Morning Reading List, 06.20.07
Good morning Washington.
- Since when on earth is it actually illegal to copy and re-send a memo about, say, an anniversary picnic (which is a public event), a memo about changes at the paper that contains no financial or personnel information and which is also being reported elsewhere in the media via company press releases, or a memo about sections changes, retirements, hires, newsprint, parties, anniversary events, changes in editors, etc., etc., etc.? I do not believe that it is technically “illegal” to disseminate such particular information. It may be against a company policy, but it is likely not an illegal act that anyone could be charged with via the criminal courts of the United States criminal justice system.
Also, it is bizarrely ironic that a newspaper that tries to stand up for journalism and reporting and communicating and open public records and reporting things that are usually kept secret is so paranoid and worried about the leaking of some very mundane and average memos about what are really not earth-shattering things. Isn’t this a newspaper that prods sources for news and sometimes uses sources who are also leaking information? So why get upset about someone sharing lame memos?

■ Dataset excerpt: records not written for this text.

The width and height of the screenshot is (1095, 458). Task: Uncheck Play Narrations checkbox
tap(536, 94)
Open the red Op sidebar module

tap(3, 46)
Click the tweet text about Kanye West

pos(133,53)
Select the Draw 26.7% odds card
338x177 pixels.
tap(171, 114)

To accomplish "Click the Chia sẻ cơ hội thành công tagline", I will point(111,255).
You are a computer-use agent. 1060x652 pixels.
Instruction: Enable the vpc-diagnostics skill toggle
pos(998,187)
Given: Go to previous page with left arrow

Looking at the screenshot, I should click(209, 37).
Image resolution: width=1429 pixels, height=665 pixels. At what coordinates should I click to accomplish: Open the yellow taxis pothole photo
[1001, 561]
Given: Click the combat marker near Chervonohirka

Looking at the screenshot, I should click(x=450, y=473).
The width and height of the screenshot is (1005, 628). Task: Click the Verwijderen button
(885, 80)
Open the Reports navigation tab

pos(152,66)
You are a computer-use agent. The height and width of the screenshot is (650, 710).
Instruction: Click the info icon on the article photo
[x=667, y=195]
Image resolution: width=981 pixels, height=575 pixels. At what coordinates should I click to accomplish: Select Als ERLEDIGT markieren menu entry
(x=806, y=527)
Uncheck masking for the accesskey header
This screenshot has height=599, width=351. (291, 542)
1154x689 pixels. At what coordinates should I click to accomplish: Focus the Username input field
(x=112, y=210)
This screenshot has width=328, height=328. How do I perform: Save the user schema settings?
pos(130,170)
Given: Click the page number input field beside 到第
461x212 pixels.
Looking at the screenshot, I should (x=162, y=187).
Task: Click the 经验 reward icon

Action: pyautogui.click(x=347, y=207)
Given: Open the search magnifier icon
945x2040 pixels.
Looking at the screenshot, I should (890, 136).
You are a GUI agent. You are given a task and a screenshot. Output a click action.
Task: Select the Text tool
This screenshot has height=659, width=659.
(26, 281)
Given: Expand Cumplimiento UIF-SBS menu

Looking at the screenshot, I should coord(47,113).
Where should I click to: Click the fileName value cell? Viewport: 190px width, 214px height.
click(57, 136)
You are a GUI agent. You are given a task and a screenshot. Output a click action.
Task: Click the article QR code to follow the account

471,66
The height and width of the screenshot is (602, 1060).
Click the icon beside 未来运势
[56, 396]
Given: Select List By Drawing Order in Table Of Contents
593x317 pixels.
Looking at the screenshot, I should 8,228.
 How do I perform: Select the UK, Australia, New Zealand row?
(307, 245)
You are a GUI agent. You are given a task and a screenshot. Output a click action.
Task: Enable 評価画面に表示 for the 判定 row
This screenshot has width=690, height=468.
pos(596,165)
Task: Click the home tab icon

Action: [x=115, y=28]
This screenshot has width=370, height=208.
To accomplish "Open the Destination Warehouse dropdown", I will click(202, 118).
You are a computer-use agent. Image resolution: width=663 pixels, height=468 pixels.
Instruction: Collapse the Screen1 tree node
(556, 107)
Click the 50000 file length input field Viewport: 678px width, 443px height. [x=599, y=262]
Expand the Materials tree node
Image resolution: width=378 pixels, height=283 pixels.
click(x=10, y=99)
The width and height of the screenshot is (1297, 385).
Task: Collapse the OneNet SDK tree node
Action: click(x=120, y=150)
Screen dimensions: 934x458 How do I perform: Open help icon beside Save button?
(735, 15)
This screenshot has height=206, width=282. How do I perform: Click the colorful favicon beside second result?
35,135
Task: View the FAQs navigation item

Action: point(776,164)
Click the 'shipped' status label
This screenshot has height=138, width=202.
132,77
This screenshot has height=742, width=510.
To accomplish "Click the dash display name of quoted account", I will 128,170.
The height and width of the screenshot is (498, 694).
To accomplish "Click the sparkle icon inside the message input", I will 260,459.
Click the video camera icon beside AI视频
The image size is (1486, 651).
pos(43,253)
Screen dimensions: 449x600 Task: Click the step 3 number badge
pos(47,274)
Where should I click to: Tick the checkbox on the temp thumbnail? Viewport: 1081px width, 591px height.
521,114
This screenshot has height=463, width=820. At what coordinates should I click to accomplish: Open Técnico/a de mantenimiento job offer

Finally, does anyone at the Times understand basic p.r.? That paper can publish for 25 years–and still most people have not read a word in it, don’t care about it at all, and don’t even really know anything about it (this is actually very true–as recently as two days ago, some people said they had never read it, never seen it, and they thought it was owned by the people who owned the Star–the Star, which folded in 1981!). So you would think that a money-losing, stigma-attached, low-read paper would welcome any type of exposure and publicity and p.r.– even if it’s bad.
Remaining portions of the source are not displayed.